Esse espaço que era dado para acomodar as leis indicava que os termos pelos quais
estas eram executadas eram complexos e específicos. Se o vice-rei tinha a possibilidade de
agir pelo seu arbítrio, isso significava que o rei – quem consentiu a ele esse poder e faculdade
– reconhecia que sua Real Cédula não continha todas as normas para as situações que
poderiam existir. Outro motivo que podia indicar a importância do arbítrio do vice-rei era o de
que o rei reconhecia que para a conservação de suas províncias e República, dependia de leis
que se acomodassem a um ambiente e território que ele mesmo desconhecia. Esta era uma
maneira de garantir a justiça. Deixar para o arbítrio a solução para a causa duvidosa. Essa
maneira de permitir que todas as possibilidades aparecessem como desafios e novas formas de
controle e observação dos vice-reinados indianos, seus habitantes, sua produção e tratamento,
buscando prudentemente prevenir qualquer dano.
Podemos entender que as características atribuídas a um juiz árbitro abriam margem
para que a prática e as circunstâncias locais apresentassem possiblidades para deliberar e
governar as Índias, que não fossem apenas as leis e a Real Cédula. A prática do juiz árbitro,
que ao conhecer o caso particular que sentenciaria, podia conferir às leis a sua margem de
flexibilidade e adaptação. O vice-rei podia alterar, remover e deixar de executar as leis se as
conhecesse primeiro e soubesse porque não condiziam com a realidade específica. Havendo
causa e razão, o vice-rei, segundo lhe parecesse melhor, tinha permissão do rei para alterar as
normas régias.
As leis precisavam ser conhecidas, mas o rei não mandou que fossem inflexíveis ou
executadas com rigor. Pelo contrário, toda vez que mencionava que o vice-rei podia agir
conforme lhe parecesse melhor e mais conveniente, ele permitia espaço para flexibilidade da
lei.
212
O vice-rei, em sua função de juiz árbitro, depois de conhecer a Real Cédula, podia
decidir sobre o que lhe parecesse útil e necessário para o bem comum e conservação da
República.
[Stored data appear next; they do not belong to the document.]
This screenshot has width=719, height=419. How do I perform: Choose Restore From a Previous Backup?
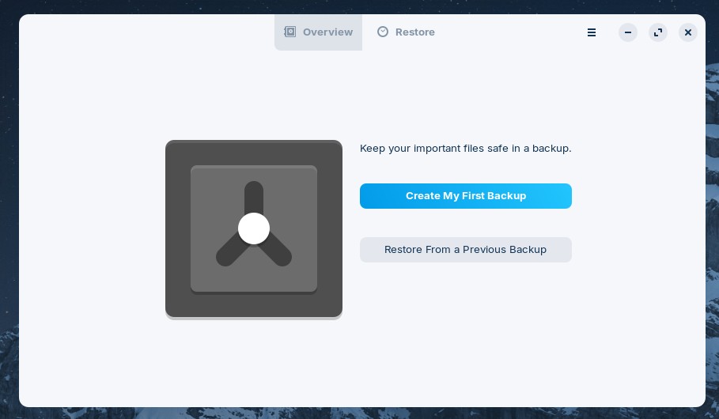[465, 250]
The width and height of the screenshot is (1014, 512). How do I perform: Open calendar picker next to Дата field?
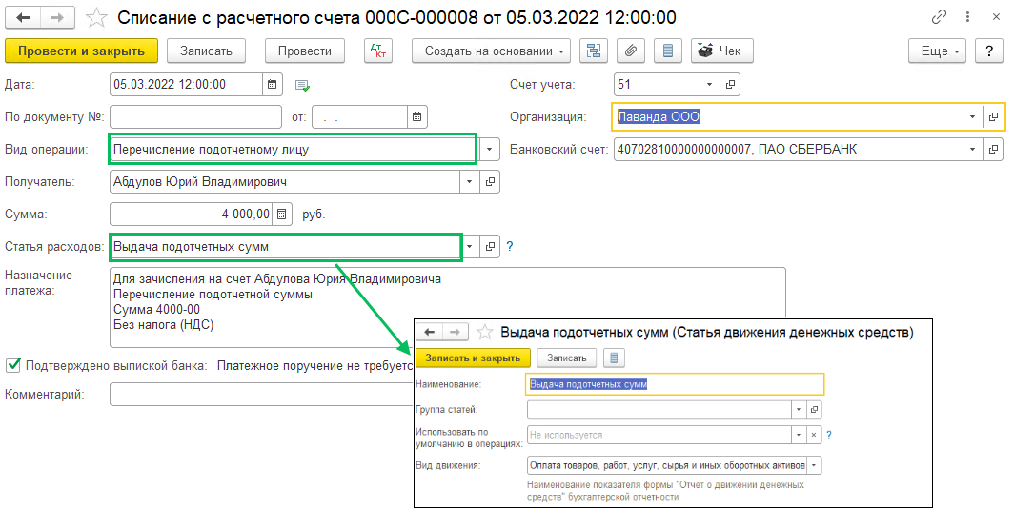(273, 85)
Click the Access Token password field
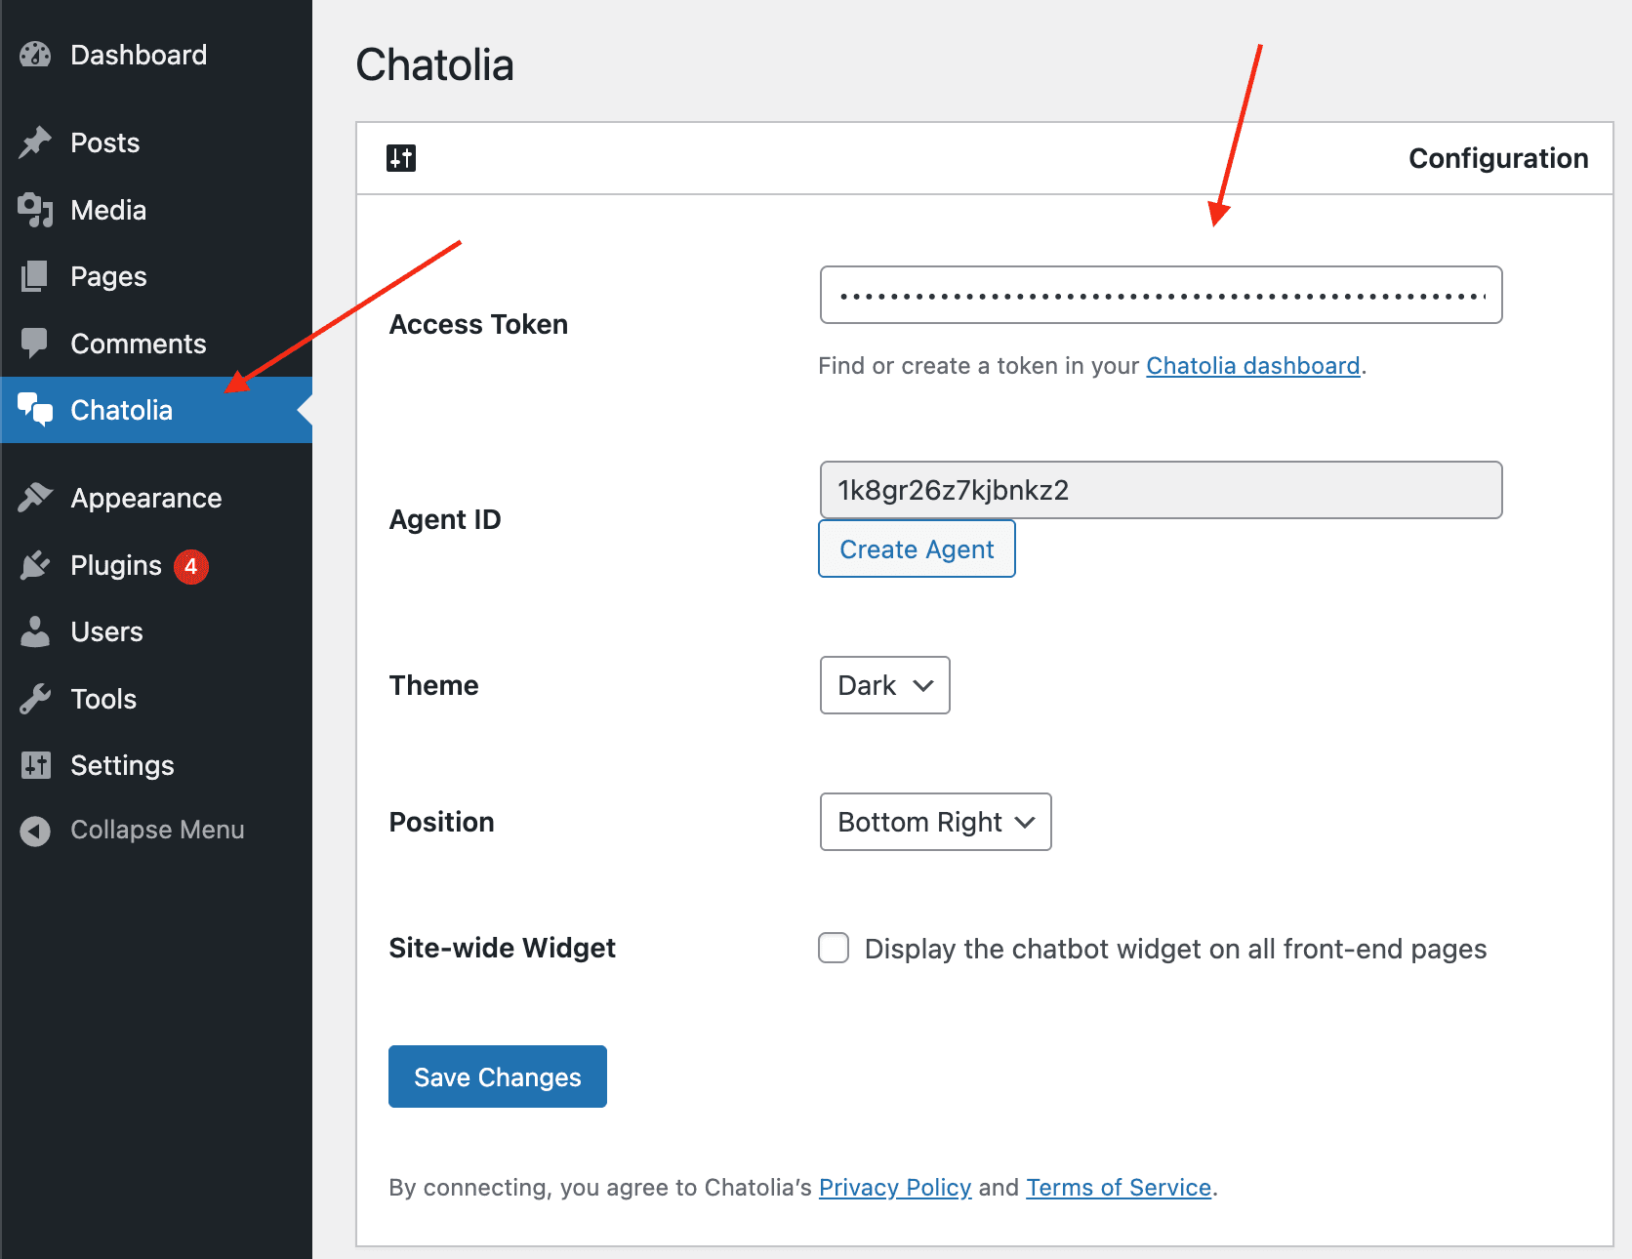The width and height of the screenshot is (1632, 1259). (x=1161, y=295)
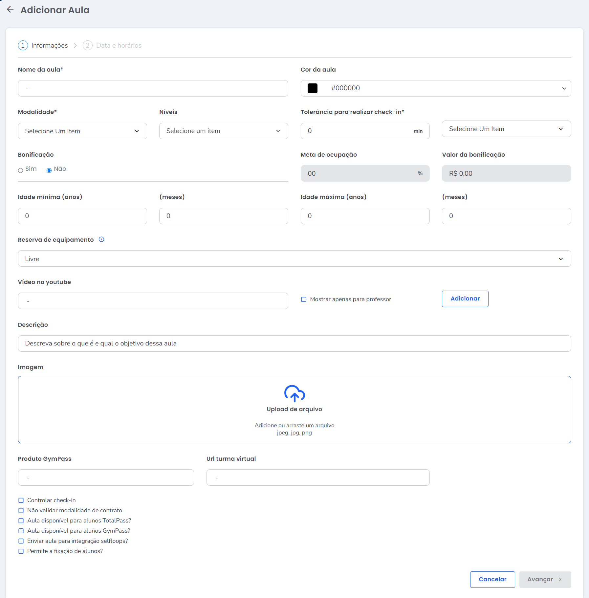Click the black color swatch in Cor da aula
The height and width of the screenshot is (598, 589).
point(313,88)
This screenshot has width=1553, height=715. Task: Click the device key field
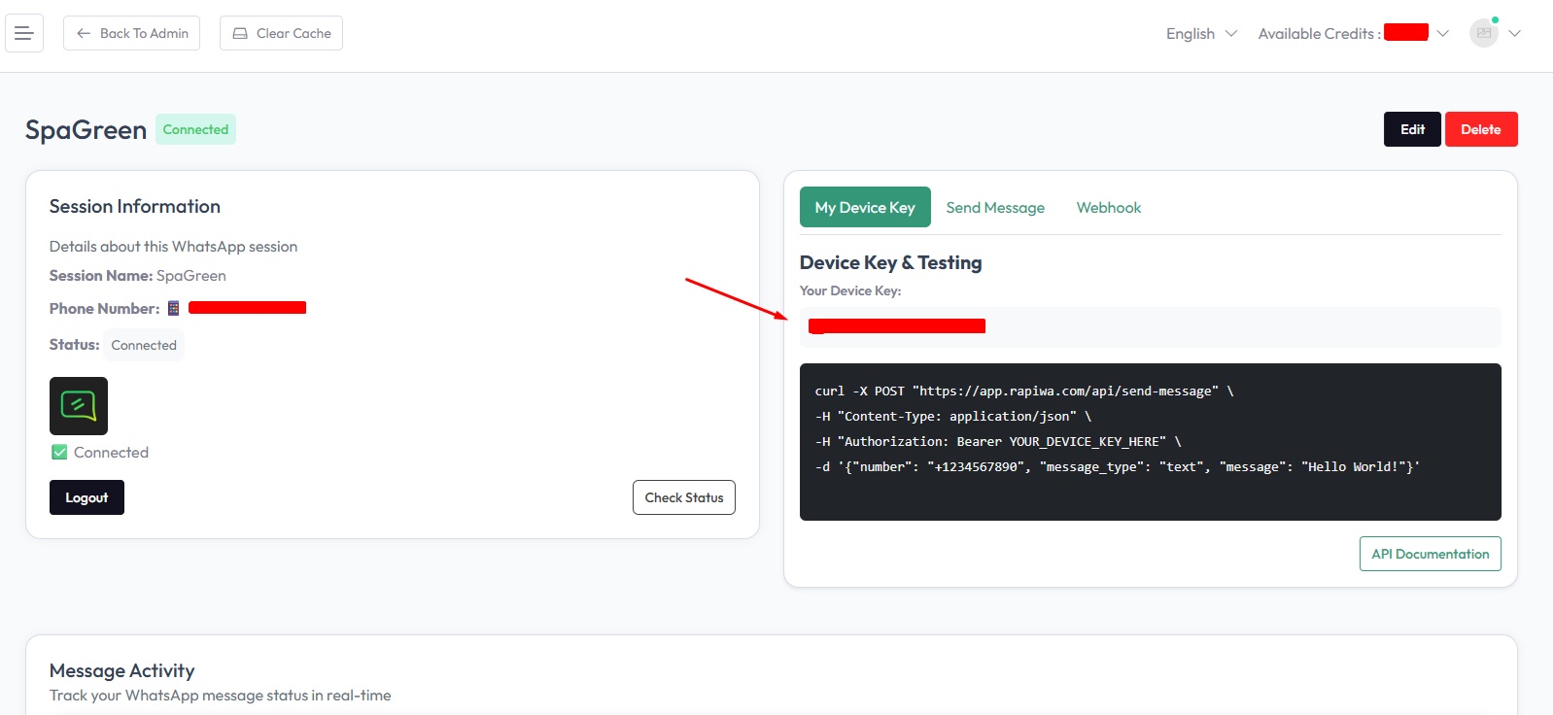pos(1150,327)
Ele tinha um espaço de margem concedido pelo próprio rei descrito na Real
Cédula, mas esse espaço não estava cedido para agir sem propósito nenhum ou segundo
interesses particulares e privados. O vice-rei tinha arbítrio toda que vez que achasse
conveniente para o “bem comum” e utilidade pública, e o que era agir conforme o “bem
comum”, estava muito claro e marcado – preservar os índios para que estes mantivessem o
interesse e benefícios extraídos das minas e repartimientos. Parece que tudo o que fosse
decidido e sentenciado pelo vice-rei, deixando de lado a lei, devia ser argumentado e
justificado por essa utilidade. E nesse ponto o tratado do Fr. Miguel Agia auxiliava muito ao
vice-rei.
Podemos concluir, com base nos motivos e argumentos dados pelo Agia ao arbítiro do
vice-rei, e pela leitura do manual de teologia do franciscano Henrique de Villalobos, que Fr.
Miguel Agia era probabilista, antes mesmo dos jesuítas serem denominados assim.